◆ Task objective: In the forum discussion below about customs duty on Chinese imports, why does Peregrinus call the valuations submitted to HMRC for clothing from China "scarcely believable"?

Spook_ie wrote: » Wonder how much we owe for things like that, you see thread after thread asking about getting things through customs without the correct taxation being applied, and I imagine it's the same throughout the EU.
Peregrinus wrote: » There's a certain level of leakage everywhere, if only through travellers returning with purchases which they do not declare, or pragmatic decisions about the number or value of postal imports that will actually be checked. But our total imports from China in 2017 were valued at USD 3.4 billion. If we had collected no customs duty at all on imports from China, at the EU average tariff rate of 2.6% that would represent a deficiency of about USD 100 million. In fact we did collect tariffs on the bulk of these imports, so actual defaults might be, say, 10% of that, tops. Say US 10 million. Not a trivial sum, but well off the UK's bill. The problem in the UK was not revenue leakage of the ordinary kind, but systematic organised fraud, rendered possible by a policy decision by HMRC not to adopt measures to identify and challenge fraudulent invoices and forged documentation, even after they had been advised of the problem and asked to take step to tackle it. I haven's seen any suggestion that there was a similar problem in Ireland.
Spook_ie wrote: » No not even declaring 1000 tons of Garlic from China as apples in 2013.
Peregrinus wrote: » But that was detected and prosecuted, and the customs duty was collected. That's kind of the point. The problem is not that people try to evade customs duty; the problem was that an audit of customs processes found that the UK customs processes and practices facilitated this. The UK HMRC wasn't applying recommended procedures to detect or identify undervalued imports; imports which had no other connection with the UK were being routed through the UK to take advantage of this; and this was happening on a large scale. And, for RobMc50's benefit, the UK wasn't singled out for this attention. The EU conducted an audit of import procedures at a number of European countries; only the UK was found to have this problem. And it wasn't a hard-to-notice problem. Imports of clothing from China via the UK were given an average declared value of €0.91/kilo. At the time, the world price of unfinished cotton was €1.41/kilo, and the average price of imports of clothing from China in the rest of the EU was between €18.00 and €26.00/kilo. So the valuations being submitted to HMRC in the UK were, on the face of them, scarcely believable. Yet they were not queried or investigated.

◆ Data:
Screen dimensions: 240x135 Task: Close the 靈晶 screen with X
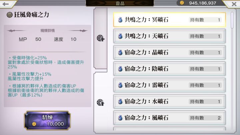234,4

◆ Exercise output: The clothing imported from China via the UK was declared at an average of €0.91 per kilo. That was less than the world price of unfinished cotton, €1.41 per kilo, and far below the €18.00 to €26.00 per kilo average for the same imports elsewhere in the EU.